When she goes into the office the next morning, she looks and feels so wretched that even Rita Skeeter doesn't seem to have the heart to torque her. Paul-from-photography says, “All right, Sinistra?” and she gives him a look that indicates that she is the farthest from all right that any human female could ever imagine being. He looks genuinely frightened, as a result.
She guzzles four cups of thick-as-mud coffee before opening her first letter. At the crinkle of parchment, her eyes begin to water and it takes her ten whole minutes to calm herself down enough to actually read it.
Dear Jane, (her pseudonym, as it was her middle name and also the plainest thing she could think of when she had taken the position-a job for which Yaxley had mercifully arranged, to rescue her from the tyranny of Madam Puddifoot. But she's trying not to think about that man, and being foiled at every turn.)
Dear Jane,
It is no secret that I am not the best wizard on the block. I mean, I do all right, but I'm no Dumbledore, you know? However, my wife insists upon being an abusive harpy and maligning my wandwork every chance she gets. What should I do to prove myself to her? Or, at least, get her to shut up about it?
Sincerely,
A Woebegone Warlock
The letter itself is not extraordinary. In fact, it bears a striking similarity to the dozens of letters she receives daily from disgruntled housewives, dysfunctional teenagers, and dissatisfied spouses. But today, the notion of an inexpert spellweaver and his nagging shrew of a wife just seem to Auriga to be so painfully trite that she cannot possibly take them seriously. She has just been dumped by what may have been the love of her life, and here's this bozo asking how best to shut up his wife. Get a divorce. It's not as though any kind of meaningful relationship will last you, anyway.

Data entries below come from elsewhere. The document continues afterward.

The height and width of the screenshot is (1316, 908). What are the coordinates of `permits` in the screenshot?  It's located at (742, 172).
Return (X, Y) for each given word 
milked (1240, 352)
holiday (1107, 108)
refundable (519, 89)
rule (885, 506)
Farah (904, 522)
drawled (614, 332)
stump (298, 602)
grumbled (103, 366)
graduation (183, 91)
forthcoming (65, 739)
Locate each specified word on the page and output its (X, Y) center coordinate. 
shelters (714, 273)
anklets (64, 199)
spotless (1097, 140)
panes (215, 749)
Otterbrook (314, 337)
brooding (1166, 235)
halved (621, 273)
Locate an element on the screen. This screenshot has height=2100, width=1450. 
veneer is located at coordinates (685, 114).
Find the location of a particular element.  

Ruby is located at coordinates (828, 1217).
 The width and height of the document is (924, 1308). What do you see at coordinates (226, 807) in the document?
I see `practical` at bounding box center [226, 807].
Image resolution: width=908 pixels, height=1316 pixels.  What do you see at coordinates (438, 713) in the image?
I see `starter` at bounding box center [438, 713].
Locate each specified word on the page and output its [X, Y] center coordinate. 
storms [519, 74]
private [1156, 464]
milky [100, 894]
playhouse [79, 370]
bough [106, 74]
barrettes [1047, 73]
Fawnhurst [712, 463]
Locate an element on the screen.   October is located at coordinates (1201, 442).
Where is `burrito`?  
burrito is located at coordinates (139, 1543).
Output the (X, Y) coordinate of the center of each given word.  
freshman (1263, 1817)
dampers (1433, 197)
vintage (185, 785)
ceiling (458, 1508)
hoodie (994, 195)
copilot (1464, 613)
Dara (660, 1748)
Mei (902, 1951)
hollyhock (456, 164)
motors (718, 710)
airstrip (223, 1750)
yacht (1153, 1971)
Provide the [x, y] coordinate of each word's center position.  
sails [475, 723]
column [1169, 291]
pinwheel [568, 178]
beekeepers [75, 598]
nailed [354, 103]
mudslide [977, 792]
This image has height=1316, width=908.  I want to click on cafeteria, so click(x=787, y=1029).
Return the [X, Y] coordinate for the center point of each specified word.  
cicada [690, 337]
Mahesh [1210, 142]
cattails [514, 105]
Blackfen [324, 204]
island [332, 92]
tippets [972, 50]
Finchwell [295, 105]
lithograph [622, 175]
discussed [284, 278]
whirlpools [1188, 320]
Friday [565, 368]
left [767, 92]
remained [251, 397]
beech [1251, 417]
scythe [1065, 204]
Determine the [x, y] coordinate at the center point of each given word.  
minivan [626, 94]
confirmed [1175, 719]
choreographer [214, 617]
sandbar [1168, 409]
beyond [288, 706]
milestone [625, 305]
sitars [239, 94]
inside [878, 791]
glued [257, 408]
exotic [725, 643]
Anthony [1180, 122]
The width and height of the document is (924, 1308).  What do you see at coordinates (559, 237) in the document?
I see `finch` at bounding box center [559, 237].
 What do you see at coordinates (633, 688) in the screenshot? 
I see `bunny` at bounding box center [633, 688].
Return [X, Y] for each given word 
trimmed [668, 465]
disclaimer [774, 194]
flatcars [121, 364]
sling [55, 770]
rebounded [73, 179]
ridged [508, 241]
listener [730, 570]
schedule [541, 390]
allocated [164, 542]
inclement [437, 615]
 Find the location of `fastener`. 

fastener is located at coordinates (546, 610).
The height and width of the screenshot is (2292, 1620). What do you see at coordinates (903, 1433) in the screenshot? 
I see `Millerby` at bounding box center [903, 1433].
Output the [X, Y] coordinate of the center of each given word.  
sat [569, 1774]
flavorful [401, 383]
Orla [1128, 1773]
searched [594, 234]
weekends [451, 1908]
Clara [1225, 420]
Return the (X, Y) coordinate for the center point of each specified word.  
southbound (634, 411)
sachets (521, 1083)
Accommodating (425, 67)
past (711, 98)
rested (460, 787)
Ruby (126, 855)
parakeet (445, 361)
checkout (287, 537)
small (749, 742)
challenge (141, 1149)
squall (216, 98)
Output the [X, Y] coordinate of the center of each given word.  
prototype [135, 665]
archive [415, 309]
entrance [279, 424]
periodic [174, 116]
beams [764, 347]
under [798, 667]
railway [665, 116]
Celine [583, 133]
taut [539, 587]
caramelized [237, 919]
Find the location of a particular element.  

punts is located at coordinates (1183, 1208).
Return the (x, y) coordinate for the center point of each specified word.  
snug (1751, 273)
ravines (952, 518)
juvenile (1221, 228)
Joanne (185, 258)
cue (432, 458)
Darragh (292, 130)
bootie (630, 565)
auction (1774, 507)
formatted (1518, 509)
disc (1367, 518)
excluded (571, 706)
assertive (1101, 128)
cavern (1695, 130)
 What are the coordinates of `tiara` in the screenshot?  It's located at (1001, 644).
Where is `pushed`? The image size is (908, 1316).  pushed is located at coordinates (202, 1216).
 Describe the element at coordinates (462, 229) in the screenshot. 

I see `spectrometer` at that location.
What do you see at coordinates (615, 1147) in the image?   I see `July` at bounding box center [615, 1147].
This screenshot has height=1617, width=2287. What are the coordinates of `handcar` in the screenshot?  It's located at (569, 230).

In a bitter fit of mirth, she decides to respond to the letter, thinking that maybe penning a good, snarky answer will ease her feelings of resentment, if only a little.
Dear Woebegone,
Your wife is clearly a mean-spirited, unappreciative yak, and I don't think there is anything you can do to change that. If you truly feel your spells are lacking, perhaps you ought to enroll in Kwikspell, and learn to turn your wife into an actual yak, for all the good she is doing you now. You might get a nice yak's-hide cloak out of that deal, at least.
Enjoy Your Pleasant Payback,
Jane
The letter runs in Sunday's Prophet, much to the dismay of Woebegone's wife. Monday morning, Auriga is fired. As she cleans out her desk, a hand claps her shoulder. “Tough luck, Sinistra,” says the voice of Paul-from-photography. She shrugs him off, not wanting to make eye contact-she is painfully aware that she appears only a fraction less wretched than she had the previous week, and any sympathy is bound to send her back into hysterics.
Paul-from-photography doesn't go away. “For what it's worth, I thought the yak thing was brilliant. I mean, idiots are always writing in, asking advice about their positively inane problems. Someone had to tell them to grow up and think for themselves, am I right?” He chuckles. “And, you know, good for you for making it funny.”
“Mmm.” He's right, she guesses, but she still can't bring herself to laugh about getting fired. She kind of wishes he would go away and leave her to her misery.
“Say,” he says, and she resists the urge to ask him why he's still talking, “what would you say to a congratulatory drink?”
“Congratulatory? I didn't think you got congratulated for getting sacked.”
He laughs. “You usually don't. But I think you deserve one, risking your job to tell people what vapid morons they all are. You've got stones, Sinistra.”
He keeps talking, and Auriga gets the impression that he likes to hear the sound of his own voice. Nevertheless, she agrees to let him take her out. What's the worst that can happen?